**Action item:** Range to copy from the entries below: the line containing "You are a GUI" through the line containing "You are a computer-use", inclusive. Retype only those lines, exactly, without any images.

**Input:**
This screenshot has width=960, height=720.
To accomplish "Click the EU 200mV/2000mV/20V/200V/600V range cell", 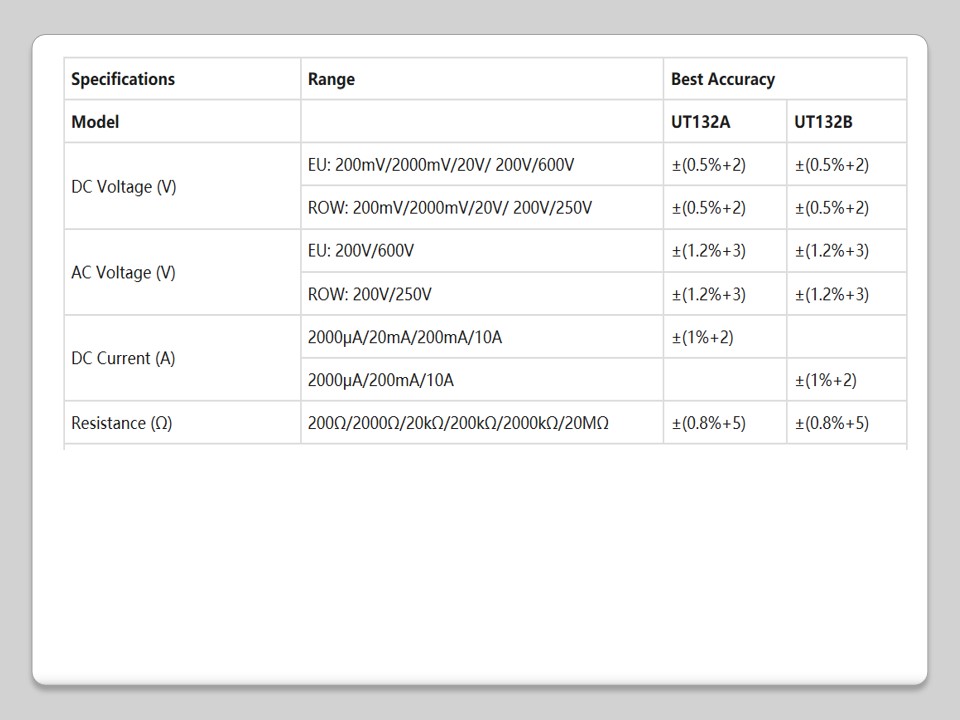I will pyautogui.click(x=441, y=165).
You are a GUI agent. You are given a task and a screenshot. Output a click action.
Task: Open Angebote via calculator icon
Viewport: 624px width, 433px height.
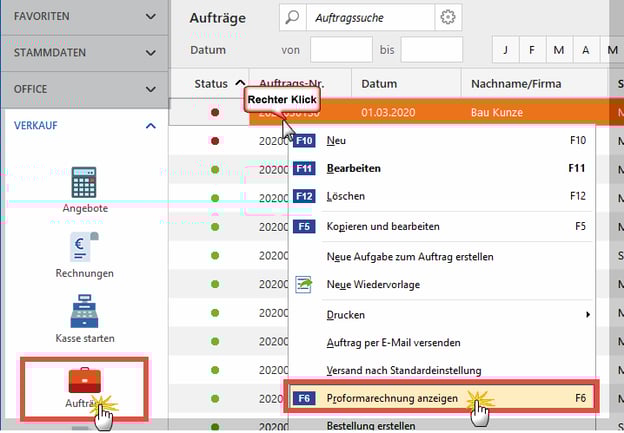click(x=84, y=183)
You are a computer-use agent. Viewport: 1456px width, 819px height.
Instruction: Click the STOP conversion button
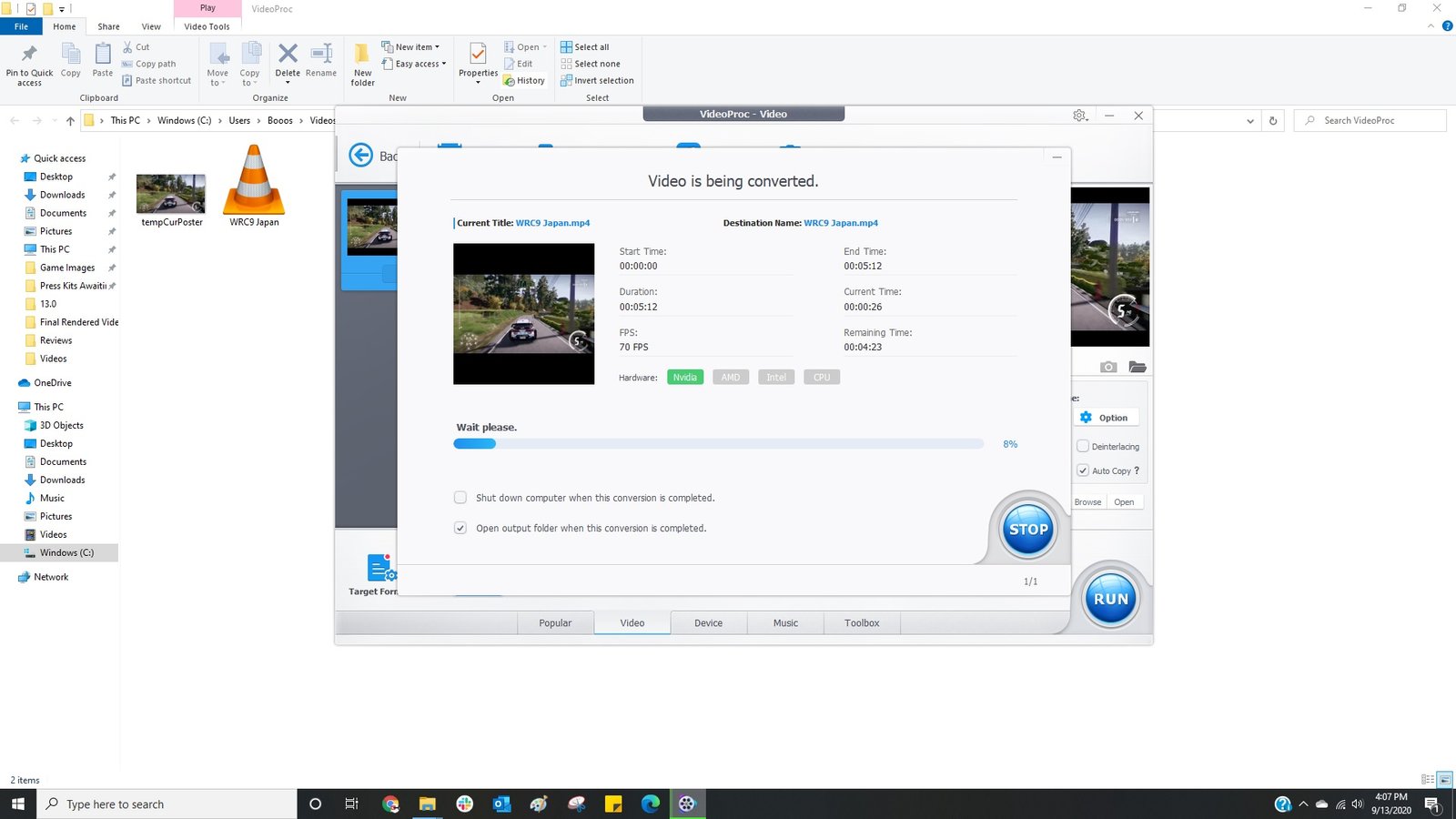click(x=1028, y=529)
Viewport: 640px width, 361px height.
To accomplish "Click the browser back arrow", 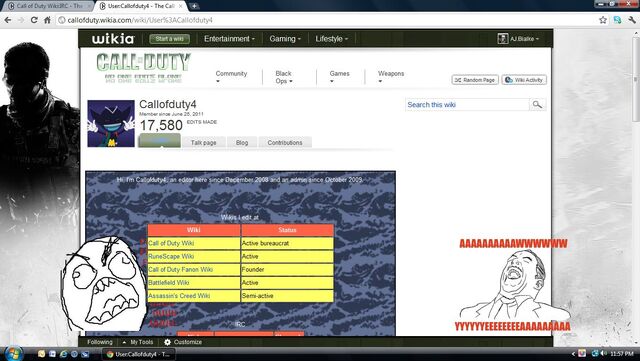I will tap(8, 20).
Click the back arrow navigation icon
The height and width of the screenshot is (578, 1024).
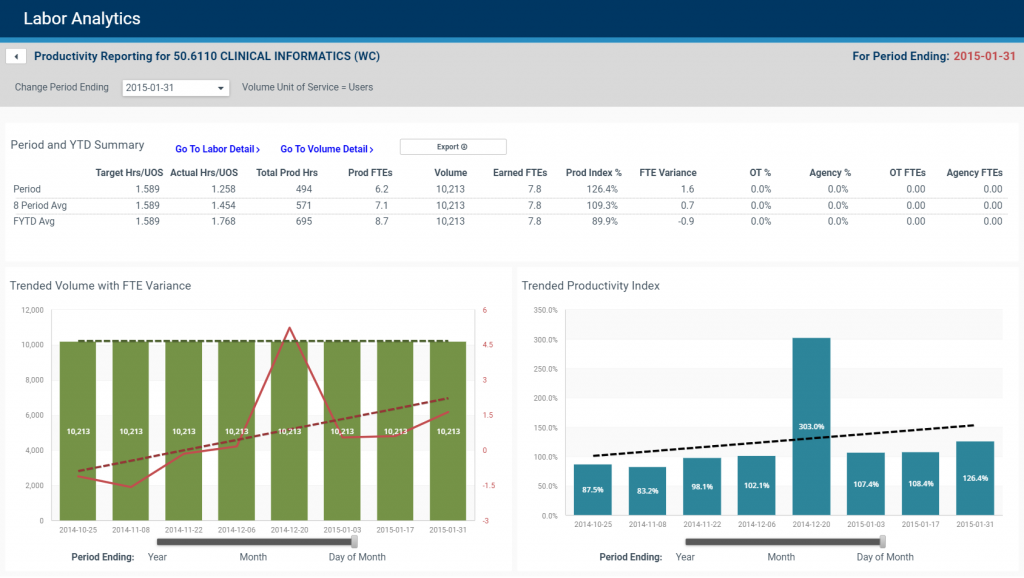[x=15, y=55]
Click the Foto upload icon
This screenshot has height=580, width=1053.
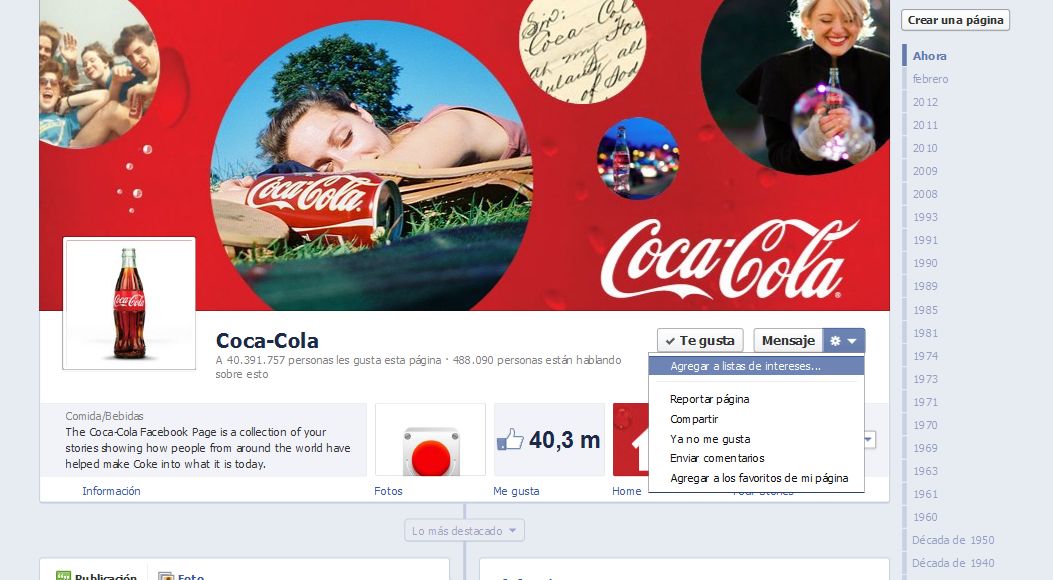point(165,576)
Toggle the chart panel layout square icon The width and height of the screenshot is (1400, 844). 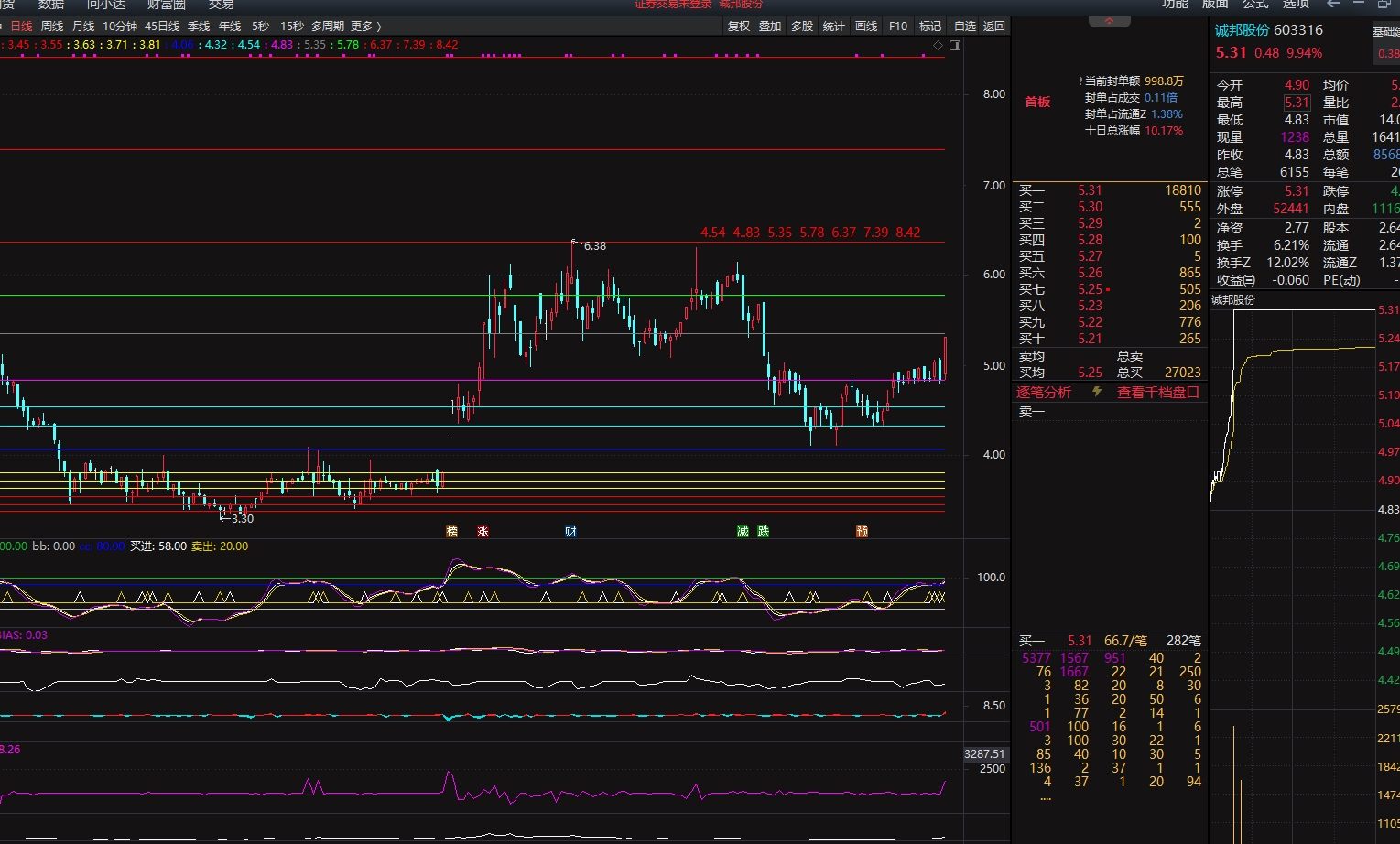tap(955, 45)
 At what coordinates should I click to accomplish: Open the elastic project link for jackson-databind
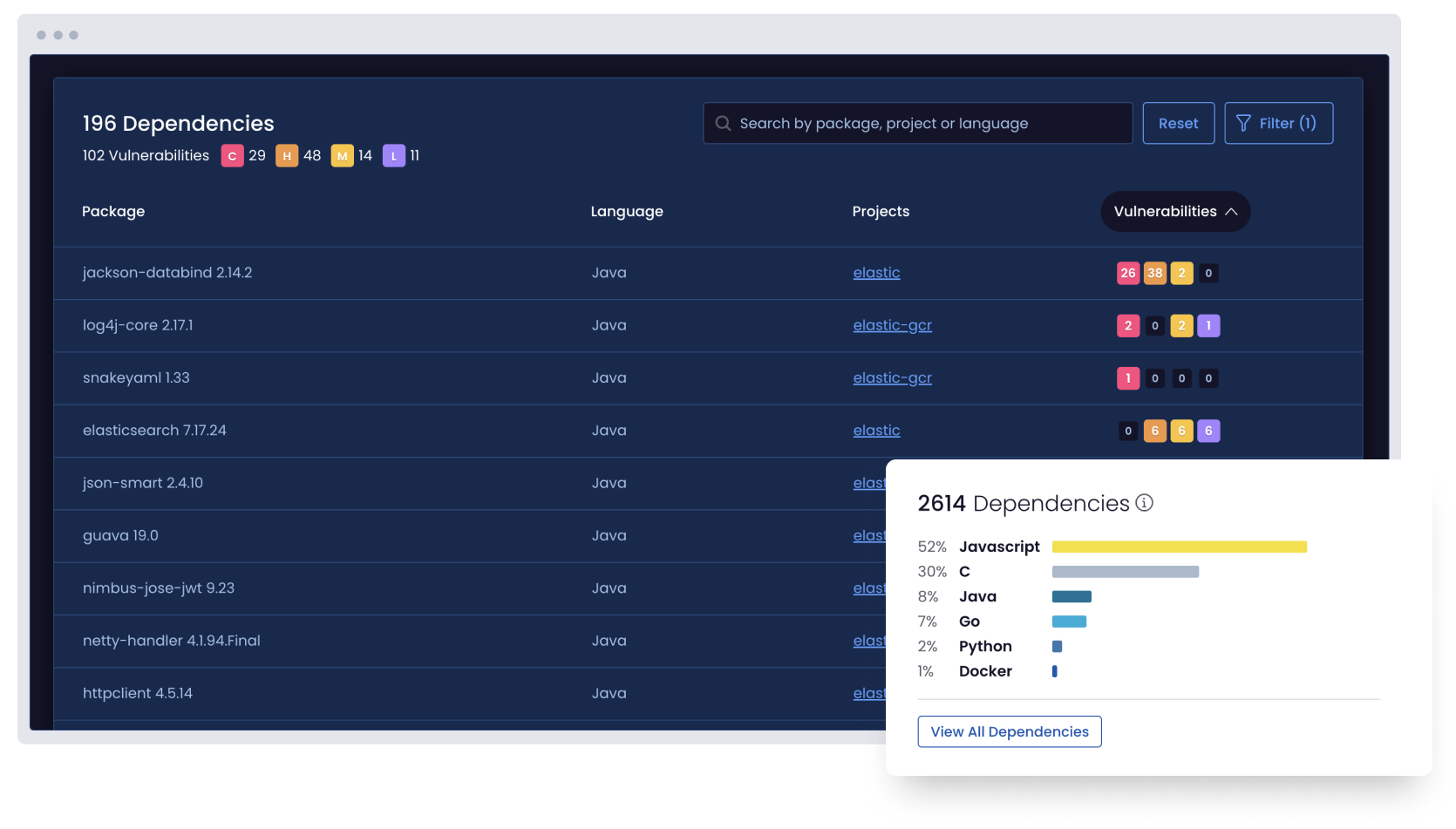click(x=876, y=273)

**Solved exercise:**
You are a GUI agent. You are given a task and a screenshot. Output a click action.
Task: Open Angebote via calculator icon
Viewport: 624px width, 433px height.
click(x=84, y=183)
You are a computer-use agent. Viewport: 1456px width, 819px height.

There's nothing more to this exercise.